Если "Любовь и Смерть..." - закольцованный парад-алле персонажей, индивидуализированных и коллективных, массовых, целых народов и стран; храм и одновременно балаган, где для каждого находится своя краска и пластическая, и, в первую очередь, вокальная, один номер пропевается на стилизованно-"древний", фольклорный манер, другой ближе к бытовому, городскому романсу, третий к оперной арии, четвертый к эстрадной песне, безразмерный речитатив сменяется жестким маршевым ритмом... - и вынесены они на подиум, к микрофонной стойке ("им веселей, когда на зебу факир, смеясь, стучит в тамтам"...), то литании, ламентации лирического героя Арсения Тарковского доносятся из глубины, из темноты, их не всегда удается расслышать, разобрать, а исполнять их приходится, зачастую отвернувшись спиной, уткнувшись в стену, как нечто потаенное, сокровенное, не предполагающее "презентации", избегающее "манифестации". Оттого все тембровое и жанровое богатство вокальных возможностей артистки здесь сплавлено в синтетический мелос, одновременно и ритуальный, и бытовой, и интимный; признаться, со стороны он порой кажется (не в пример калейдоскопу "Любви и Смерти...") несколько монотонным, но то определяется природой самого действа.

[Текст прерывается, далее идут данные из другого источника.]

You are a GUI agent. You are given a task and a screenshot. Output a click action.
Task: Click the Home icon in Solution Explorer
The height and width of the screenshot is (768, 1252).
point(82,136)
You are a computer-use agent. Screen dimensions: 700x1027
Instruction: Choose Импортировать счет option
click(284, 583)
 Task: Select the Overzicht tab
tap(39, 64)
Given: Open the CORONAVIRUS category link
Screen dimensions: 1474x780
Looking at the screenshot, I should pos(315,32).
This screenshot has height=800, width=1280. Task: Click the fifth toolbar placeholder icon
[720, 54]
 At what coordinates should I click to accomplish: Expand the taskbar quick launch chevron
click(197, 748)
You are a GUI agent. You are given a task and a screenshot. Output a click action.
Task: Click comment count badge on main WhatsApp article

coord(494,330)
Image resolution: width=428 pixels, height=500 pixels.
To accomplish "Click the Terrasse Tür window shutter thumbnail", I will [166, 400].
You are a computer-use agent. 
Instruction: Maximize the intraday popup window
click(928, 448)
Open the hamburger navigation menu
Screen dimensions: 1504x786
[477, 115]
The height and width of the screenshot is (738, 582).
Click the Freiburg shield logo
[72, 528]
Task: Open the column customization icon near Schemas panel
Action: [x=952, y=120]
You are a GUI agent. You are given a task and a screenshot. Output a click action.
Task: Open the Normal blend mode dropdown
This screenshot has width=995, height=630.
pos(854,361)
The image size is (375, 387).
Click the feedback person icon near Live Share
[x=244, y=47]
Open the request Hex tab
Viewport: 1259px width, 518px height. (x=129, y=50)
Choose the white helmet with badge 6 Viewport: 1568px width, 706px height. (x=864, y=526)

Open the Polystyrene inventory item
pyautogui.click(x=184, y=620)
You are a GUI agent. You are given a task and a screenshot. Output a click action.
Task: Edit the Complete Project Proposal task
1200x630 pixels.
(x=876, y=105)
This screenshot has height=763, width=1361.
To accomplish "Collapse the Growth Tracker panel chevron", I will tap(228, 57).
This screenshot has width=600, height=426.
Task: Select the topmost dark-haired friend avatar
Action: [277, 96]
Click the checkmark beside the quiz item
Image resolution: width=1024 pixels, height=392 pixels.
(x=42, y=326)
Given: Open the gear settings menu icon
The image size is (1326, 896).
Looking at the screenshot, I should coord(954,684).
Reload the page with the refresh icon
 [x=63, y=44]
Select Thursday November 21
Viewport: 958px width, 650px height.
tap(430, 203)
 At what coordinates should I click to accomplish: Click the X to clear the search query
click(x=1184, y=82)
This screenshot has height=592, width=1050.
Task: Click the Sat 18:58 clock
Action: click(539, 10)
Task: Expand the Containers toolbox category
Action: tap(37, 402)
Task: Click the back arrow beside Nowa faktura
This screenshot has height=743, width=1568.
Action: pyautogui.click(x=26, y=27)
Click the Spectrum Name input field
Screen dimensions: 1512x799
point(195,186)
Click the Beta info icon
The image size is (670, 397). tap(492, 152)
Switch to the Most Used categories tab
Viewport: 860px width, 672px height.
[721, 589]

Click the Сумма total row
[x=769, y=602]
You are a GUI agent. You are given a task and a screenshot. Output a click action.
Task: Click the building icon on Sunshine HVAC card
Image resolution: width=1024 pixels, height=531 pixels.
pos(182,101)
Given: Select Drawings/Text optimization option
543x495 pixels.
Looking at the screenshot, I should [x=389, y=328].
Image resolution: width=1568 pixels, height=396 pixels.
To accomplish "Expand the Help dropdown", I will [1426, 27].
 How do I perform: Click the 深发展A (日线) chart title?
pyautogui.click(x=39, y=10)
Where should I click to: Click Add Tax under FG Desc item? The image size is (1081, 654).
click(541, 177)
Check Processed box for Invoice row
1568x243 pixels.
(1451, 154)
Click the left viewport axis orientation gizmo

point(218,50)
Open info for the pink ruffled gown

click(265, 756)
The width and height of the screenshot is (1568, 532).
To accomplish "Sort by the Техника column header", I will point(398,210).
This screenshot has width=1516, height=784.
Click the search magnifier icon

Наиболее характерный, да и самый известный из текстов, использованных в композиции - "Эвридика" (1961): стихотворение, которое где не услышишь, от фильма Андрея Тарковского (простигосподи...) до балета Дианы Вишневой (вот да!):
У человека тело
Одно, как одиночка.
Душе осточертела
Сплошная оболочка
С ушами и глазами
Величиной в пятак
И кожей - шрам на шраме,
Надетой на костяк.
Летит сквозь роговицу
В небесную криницу,
На ледяную спицу,
На птичью колесницу
И слышит сквозь решетку
Живой тюрьмы своей
Лесов и нив трещотку,
Трубу семи морей.
и так далее в том же духе. На самом деле Арсений Тарковский - не бог весть какой раритет; он достаточно популярен - демократичен, удобопонятен и благозвучен (по крайней мере несравнимо что с полузабытым Валерием Брюсовым, что с герметичным Геннадием Айги); его стихи, отдельные поэтические формулы из них весьма узнаваемы, произведения востребованы и часто звучат в литературных программах с концертных эстрад, становятся основой и для целостных инсценировок, как, например, "Чудо со щеглом", поставленное Александром Огаревым в ШДИ несколько лет назад:
Характерно, что Огарев и Клим - режиссеры генетически общего, васильевского корня, по духу во многом близкие, хотя формально очень по-разному понимающие игровую, в подоплеке обрядовую природу театра. И огаревское "Чудо со щеглом" представляло из себя наивную, неловкую попытку сквозь лирическую поэму (не лишенную полностью линейного нарратива, повествовательности) пробиться примерно в те же скрытые планы, преодолеть рамки бытовой, материальной, телесной, социальной реальности, но средствами скорее романтического, сугубо лирического, созерцательного отношения к окружающей действительности, при помощи открытой иллюстративности, вставных музыкальных номеров, активного использования предметной атрибутики. Клим же стремится к тому, что в практиках более мистических, нежели игровых, любят называть "трансгрессией", хотя не заходит настолько далеко, чтоб забыть дорогу назад, к людям, не теряет здравого смысла (вот это меня неизменно подкупает).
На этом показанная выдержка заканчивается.